Kończąc jeszcze wątek zasług Fernandeza, wspomnijmy o sytuacji z 15. minuty. W środku pola z Hiszpanem starł się Bartosz Jaroszek i wydawało się na podstawie telewizyjnych powtórek, że gdy Fernandez był już w parterze, został przez niego z premedytacją kopnięty, ale sędzia Przybył był innego zdania i nie pokazał Jaroszkowi nawet żółtej kartki,

Gdy w 64. minucie Rodado podwyższył na 0:3 (wrzucał Jaroch), kibice GieKSy zapytali: „Hej Górak, gdzie jest ta GieKSa?!”. Przy Bukowej mimo braku fanatyków gości (odwołanie Wisły od kary jednego meczu zakazu wyjazdowego za zachowanie w Gdyni zostanie rozpatrzone… dopiero wkrótce) czuć było atmosferę piłkarskiego święta. Sektory A, B i C „Blaszoka” wypełniły się dość szczelnie, ogólnie na trybunach zasiadło ponad 3,5 tysiąca widzów, co jak na katowickie standardy jest wynikiem rzadko ostatnimi czasy spotykanym; zwłaszcza pamiętając o zawieszonym niedawno bojkocie, który jest już przeszłością, tym bardziej zważywszy na zmiany w zarządzie spółki, powołanie nowego wiceprezesa Krzysztofa Nowaka (pewnie inaczej wyobrażał sobie pierwszy mecz piłkarzy w tej roli, a w piątek przegrali też hokeiści…) oraz perspektywę oficjalnego pożegnania prezesa Marka Szczerbowskiego.

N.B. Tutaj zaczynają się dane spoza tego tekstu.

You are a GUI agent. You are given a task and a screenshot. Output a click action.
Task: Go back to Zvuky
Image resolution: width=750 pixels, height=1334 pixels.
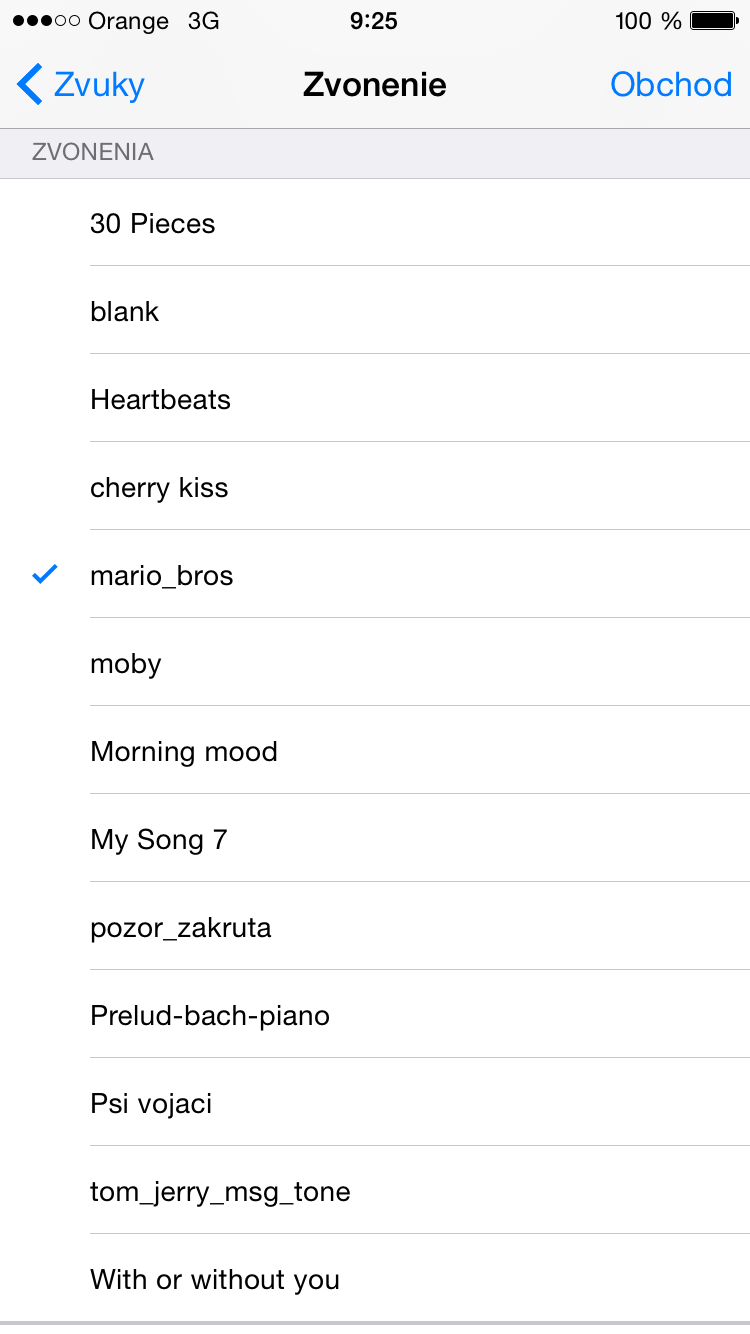pyautogui.click(x=81, y=85)
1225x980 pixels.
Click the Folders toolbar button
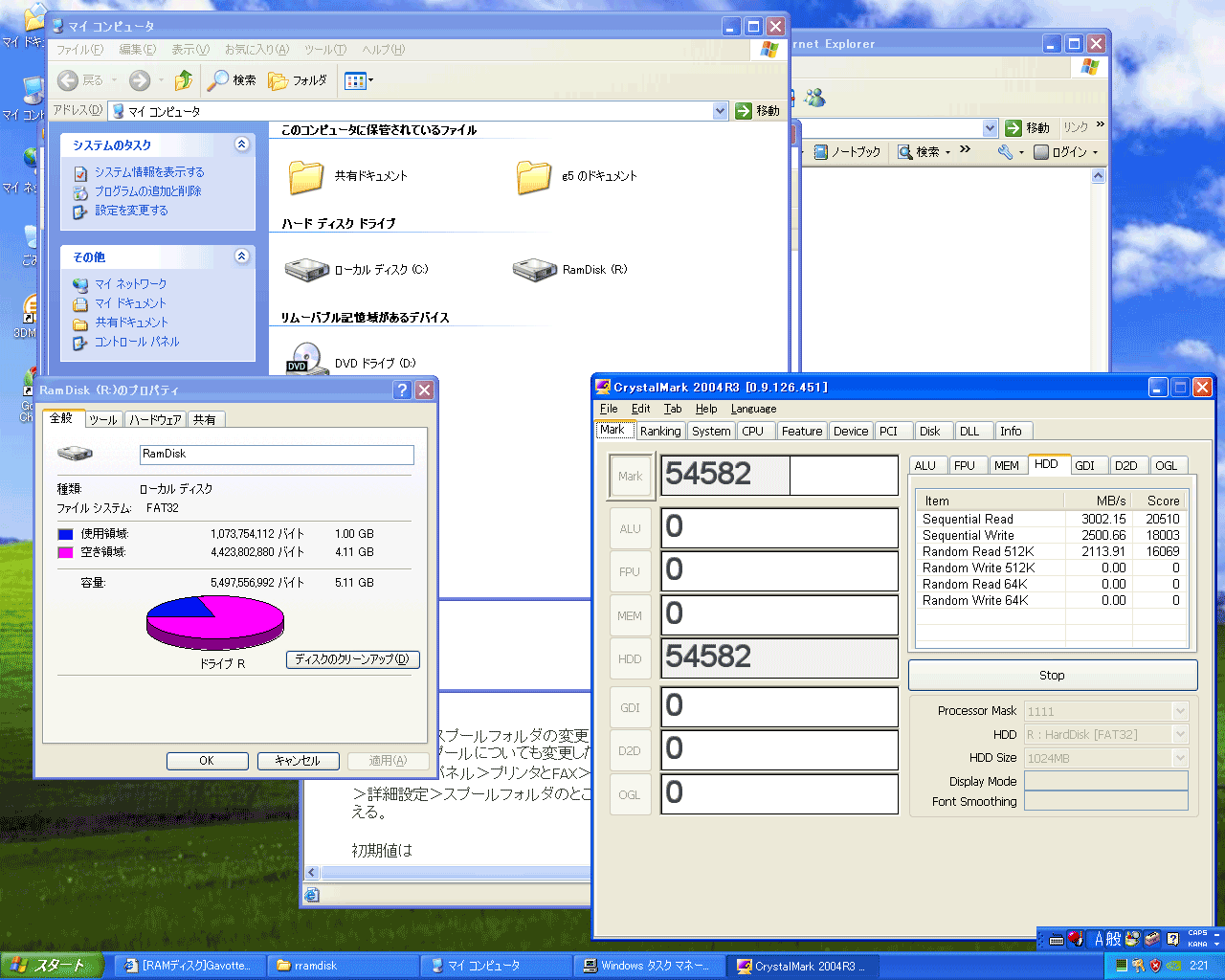tap(298, 80)
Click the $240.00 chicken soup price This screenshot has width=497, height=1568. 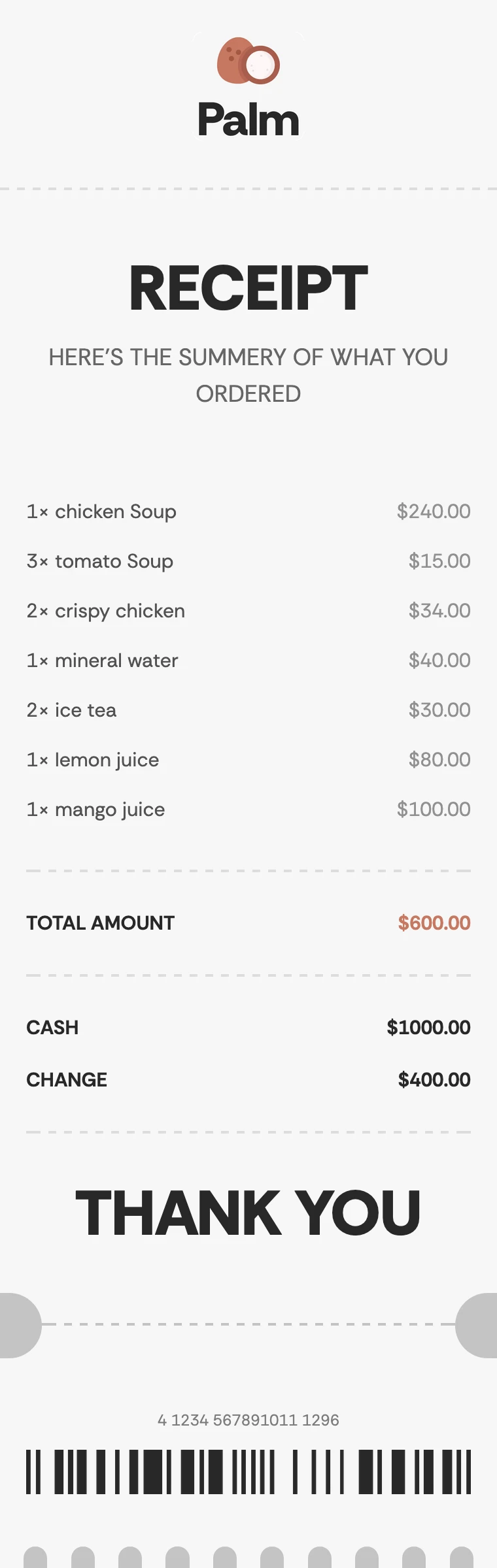point(434,512)
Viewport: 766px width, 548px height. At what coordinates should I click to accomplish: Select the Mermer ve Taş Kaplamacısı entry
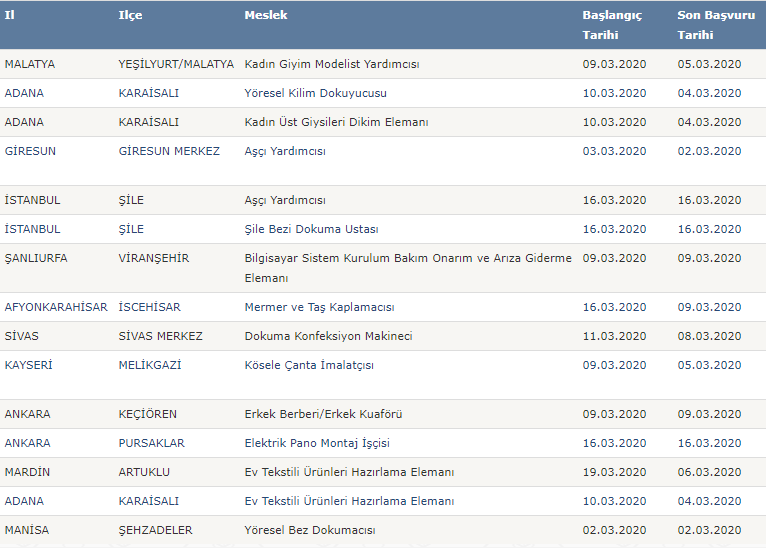319,307
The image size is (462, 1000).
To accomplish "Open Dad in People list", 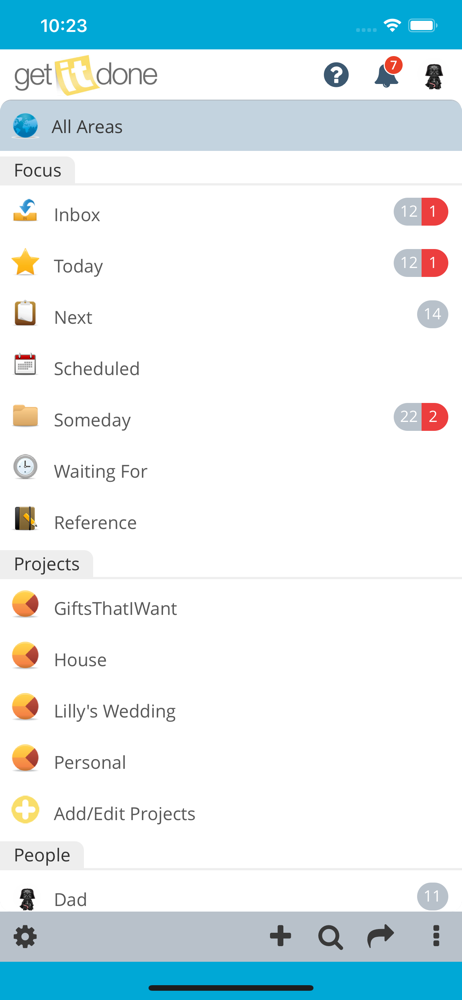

Miejscowi fanatycy już w 37. minucie krzyknęli „k… mać,  GieKSa grać”, ale mieli też swój moment radości i nadziei. Gdy w 69. minucie Jakub Arak, wprowadzony z ławki, trafił po dośrodkowaniu z prawej strony i złym zachowaniu defensywy Wisły na 1:3, gospodarze jeszcze odżyli. Napędziły ich zmiany, kilka razy w szesnastce krakowian zagotowało się, ale nic konkretnego z tego nie wynikło, dlatego katowiczan po końcowym gwizdku pożegnały pojedyncze gwizdy i męska rozmowa pod „Blaszokiem”.

GKS w poszukiwaniu pierwszego zwycięstwa uda się w przyszłej kolejce do Niepołomic, gdzie zmierzy się z Sandecją Nowy Sącz. Wisła będzie chciała przedłużyć serię zwycięstw w domowej konfrontacji z innym GKS-em – tym z Tychów.

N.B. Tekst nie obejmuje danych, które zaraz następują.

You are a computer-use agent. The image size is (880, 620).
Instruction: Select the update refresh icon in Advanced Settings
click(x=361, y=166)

GKS Katowice – Wisła Kraków 1:3 (0:0)

0:1 – Fernandez, 49 min, 0:2 – Fernandez, 54 min (karny), 0:3 – Rodado, 64 min, 1:3 – Arak, 69 min

GKS: Kudła – Jaroszek, Jędrych, Tanżyna (58. Brzozowski) – Wasielewski, Figiel, Repka (65. Urynowicz), Kołodziejski – Dudziński (58. Bergier), Marzec (58. Błąd) – Roginić (65. Arak). Trener Rafał GÓRAK.

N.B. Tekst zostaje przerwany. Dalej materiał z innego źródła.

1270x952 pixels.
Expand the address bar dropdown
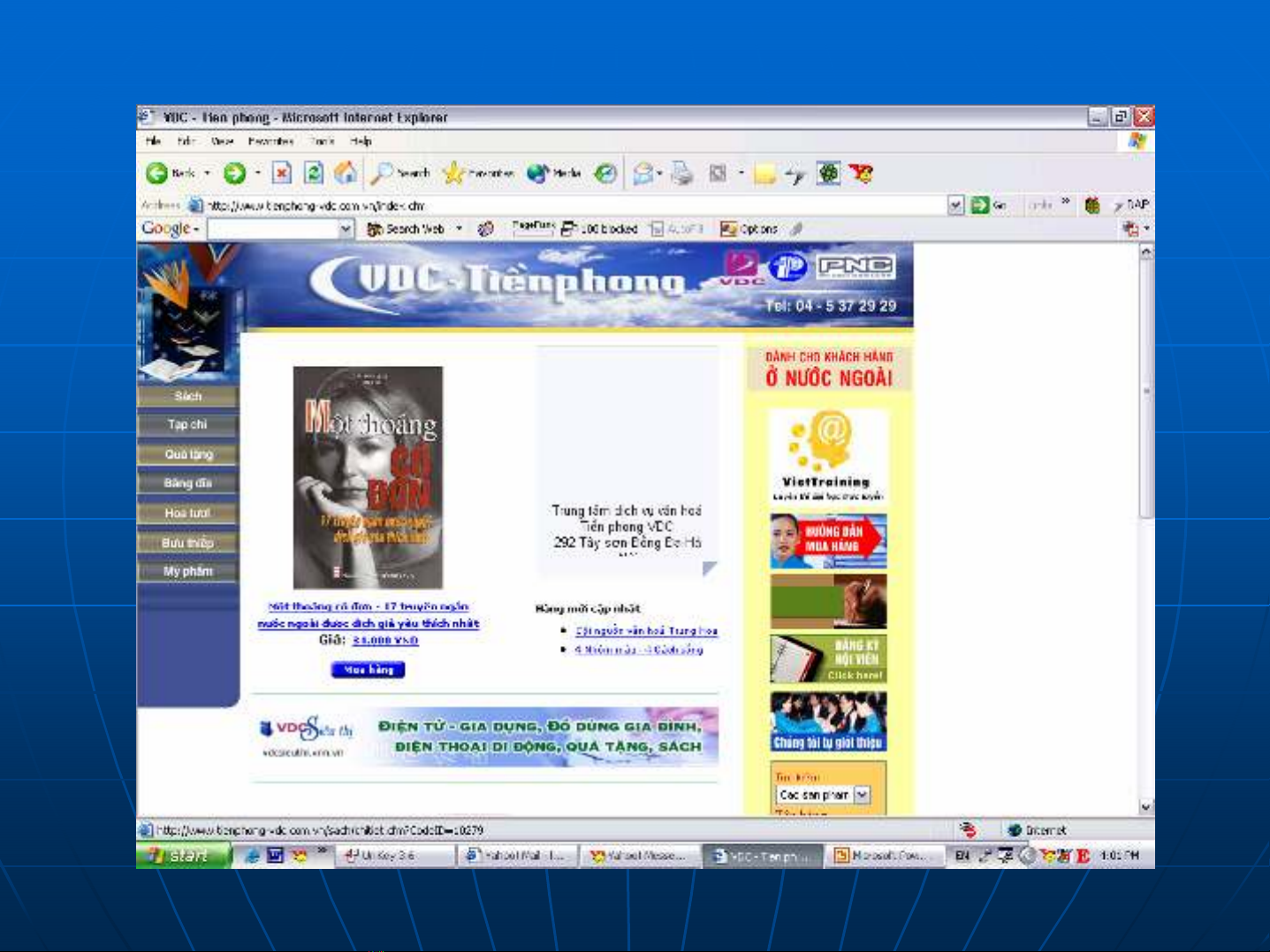955,205
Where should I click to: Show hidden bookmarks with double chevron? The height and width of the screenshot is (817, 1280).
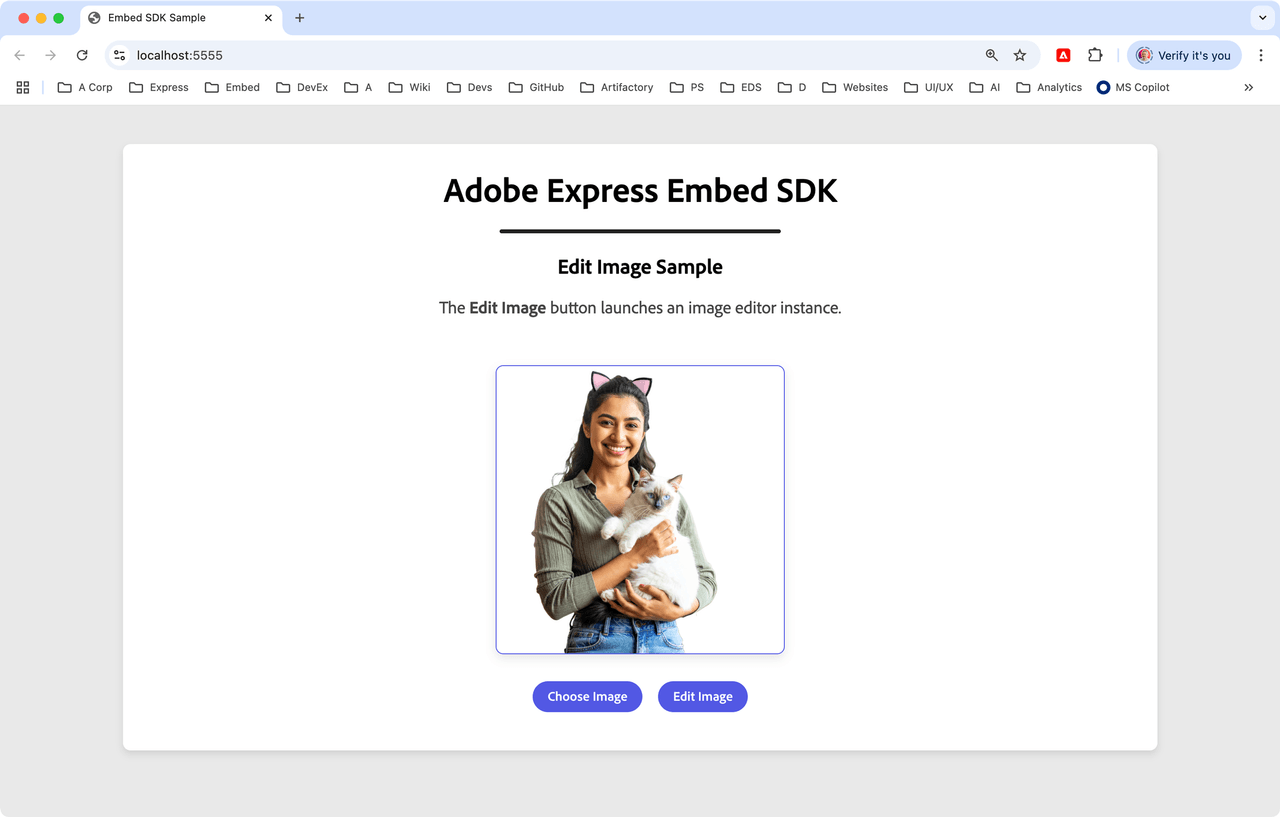tap(1248, 88)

WISŁA: Biegański – Jaroch, Łasicki, Moltenis, Junca – Villar (74. Gruszkowski), Rodriguez (82. Duda), Igbekeme (74. Basha), Mula – Fernandez (90. Żyro) – Rodado (74. Benito). Trener Radosław SOBOLEWSKI.

Sędziował Jarosław Przybył (Kluczbork). Widzów 3649. Żółte kartki: Jędrych – Basha.